[Saved entries]
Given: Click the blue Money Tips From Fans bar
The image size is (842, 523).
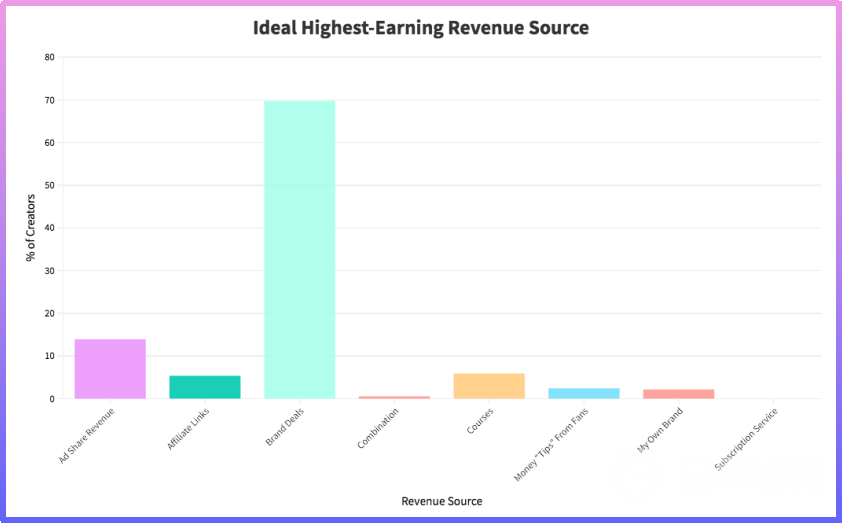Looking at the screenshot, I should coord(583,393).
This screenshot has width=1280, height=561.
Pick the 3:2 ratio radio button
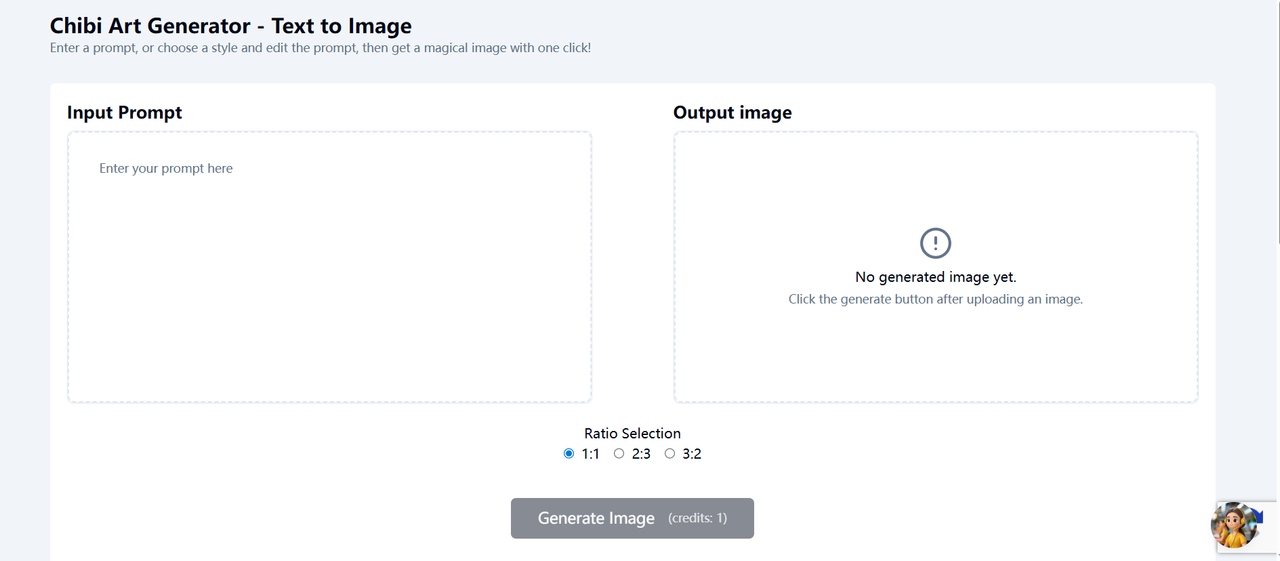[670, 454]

---

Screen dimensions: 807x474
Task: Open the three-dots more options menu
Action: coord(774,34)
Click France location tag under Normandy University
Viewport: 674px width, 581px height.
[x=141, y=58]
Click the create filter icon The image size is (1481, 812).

▸ GOAL OF THE EXERCISE
Show every line above where "Click" is found.

▸ YOUR RESPONSE
Given: Click the blue Money Tips From Fans bar
Click France location tag under Normandy University
Click the create filter icon The image size is (1481, 812).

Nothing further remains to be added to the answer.